↓↓↓

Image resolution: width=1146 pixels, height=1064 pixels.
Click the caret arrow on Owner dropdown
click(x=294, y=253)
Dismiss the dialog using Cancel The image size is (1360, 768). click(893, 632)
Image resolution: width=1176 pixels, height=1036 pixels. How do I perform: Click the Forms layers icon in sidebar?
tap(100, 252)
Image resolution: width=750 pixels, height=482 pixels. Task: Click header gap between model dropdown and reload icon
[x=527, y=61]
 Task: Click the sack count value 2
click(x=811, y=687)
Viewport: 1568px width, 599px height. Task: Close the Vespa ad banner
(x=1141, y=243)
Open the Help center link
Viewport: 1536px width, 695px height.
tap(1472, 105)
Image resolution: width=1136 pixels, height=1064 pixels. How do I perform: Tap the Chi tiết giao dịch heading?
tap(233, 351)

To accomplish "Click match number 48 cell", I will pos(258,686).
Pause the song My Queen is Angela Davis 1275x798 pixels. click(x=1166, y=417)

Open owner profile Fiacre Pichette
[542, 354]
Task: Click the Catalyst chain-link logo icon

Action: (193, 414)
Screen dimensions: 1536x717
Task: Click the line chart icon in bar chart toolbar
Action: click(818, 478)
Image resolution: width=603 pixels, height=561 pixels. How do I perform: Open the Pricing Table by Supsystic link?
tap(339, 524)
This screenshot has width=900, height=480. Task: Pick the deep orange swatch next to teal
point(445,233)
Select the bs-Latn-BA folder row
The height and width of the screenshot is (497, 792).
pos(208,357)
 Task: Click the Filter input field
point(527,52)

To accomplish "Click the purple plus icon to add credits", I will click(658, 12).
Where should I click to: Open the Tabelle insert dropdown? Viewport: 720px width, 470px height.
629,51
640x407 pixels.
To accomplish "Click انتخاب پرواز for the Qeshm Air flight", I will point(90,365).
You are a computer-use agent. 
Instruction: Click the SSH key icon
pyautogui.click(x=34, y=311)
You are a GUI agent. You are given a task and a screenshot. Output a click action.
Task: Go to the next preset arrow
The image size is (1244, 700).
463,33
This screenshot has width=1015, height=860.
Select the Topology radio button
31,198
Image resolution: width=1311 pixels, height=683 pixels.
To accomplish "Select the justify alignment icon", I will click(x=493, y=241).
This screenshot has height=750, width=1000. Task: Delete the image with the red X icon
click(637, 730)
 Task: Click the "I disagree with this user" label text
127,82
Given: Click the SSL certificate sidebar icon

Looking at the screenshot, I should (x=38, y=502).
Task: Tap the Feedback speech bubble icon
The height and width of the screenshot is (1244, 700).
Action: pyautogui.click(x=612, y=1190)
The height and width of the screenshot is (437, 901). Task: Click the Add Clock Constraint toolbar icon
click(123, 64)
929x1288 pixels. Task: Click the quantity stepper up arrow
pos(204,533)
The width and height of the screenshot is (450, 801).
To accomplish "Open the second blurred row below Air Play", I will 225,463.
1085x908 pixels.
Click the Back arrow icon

↑↑↑

● **WHAT YOU SHOULD DO**: The entries are to be transcribed exactly, each line in full.

● **SOLVED EXERCISE**:
Image resolution: width=1146 pixels, height=1064 pixels.
Click the caret arrow on Owner dropdown
click(x=294, y=253)
Dismiss the dialog using Cancel The image size is (1360, 768). click(893, 632)
Image resolution: width=1176 pixels, height=1036 pixels. How do I perform: Click the Forms layers icon in sidebar?
tap(100, 252)
Image resolution: width=750 pixels, height=482 pixels. Task: Click header gap between model dropdown and reload icon
[x=527, y=61]
 Task: Click the sack count value 2
click(x=811, y=687)
Viewport: 1568px width, 599px height. Task: Close the Vespa ad banner
(x=1141, y=243)
Open the Help center link
Viewport: 1536px width, 695px height.
tap(1472, 105)
Image resolution: width=1136 pixels, height=1064 pixels. How do I perform: Tap the Chi tiết giao dịch heading?
tap(233, 351)

To accomplish "Click match number 48 cell", I will pos(258,686).
Pause the song My Queen is Angela Davis 1275x798 pixels. click(x=1166, y=417)

Open owner profile Fiacre Pichette
[542, 354]
Task: Click the Catalyst chain-link logo icon

Action: (193, 414)
Screen dimensions: 1536x717
Task: Click the line chart icon in bar chart toolbar
Action: click(818, 478)
Image resolution: width=603 pixels, height=561 pixels. How do I perform: Open the Pricing Table by Supsystic link?
tap(339, 524)
This screenshot has width=900, height=480. Task: Pick the deep orange swatch next to teal
point(445,233)
Select the bs-Latn-BA folder row
The height and width of the screenshot is (497, 792).
pos(208,357)
 Task: Click the Filter input field
point(527,52)

To accomplish "Click the purple plus icon to add credits", I will click(658, 12).
Where should I click to: Open the Tabelle insert dropdown? Viewport: 720px width, 470px height.
629,51
640x407 pixels.
To accomplish "Click انتخاب پرواز for the Qeshm Air flight", I will point(90,365).
You are a computer-use agent. 
Instruction: Click the SSH key icon
pyautogui.click(x=34, y=311)
You are a GUI agent. You are given a task and a screenshot. Output a click action.
Task: Go to the next preset arrow
The image size is (1244, 700).
463,33
This screenshot has width=1015, height=860.
Select the Topology radio button
31,198
Image resolution: width=1311 pixels, height=683 pixels.
To accomplish "Select the justify alignment icon", I will click(x=493, y=241).
This screenshot has height=750, width=1000. Task: Delete the image with the red X icon
click(637, 730)
 Task: Click the "I disagree with this user" label text
127,82
Given: Click the SSL certificate sidebar icon

Looking at the screenshot, I should (x=38, y=502).
Task: Tap the Feedback speech bubble icon
The height and width of the screenshot is (1244, 700).
Action: pyautogui.click(x=612, y=1190)
The height and width of the screenshot is (437, 901). Task: Click the Add Clock Constraint toolbar icon
click(123, 64)
929x1288 pixels. Task: Click the quantity stepper up arrow
pos(204,533)
The width and height of the screenshot is (450, 801).
To accomplish "Open the second blurred row below Air Play", I will 225,463.
1085x908 pixels.
Click the Back arrow icon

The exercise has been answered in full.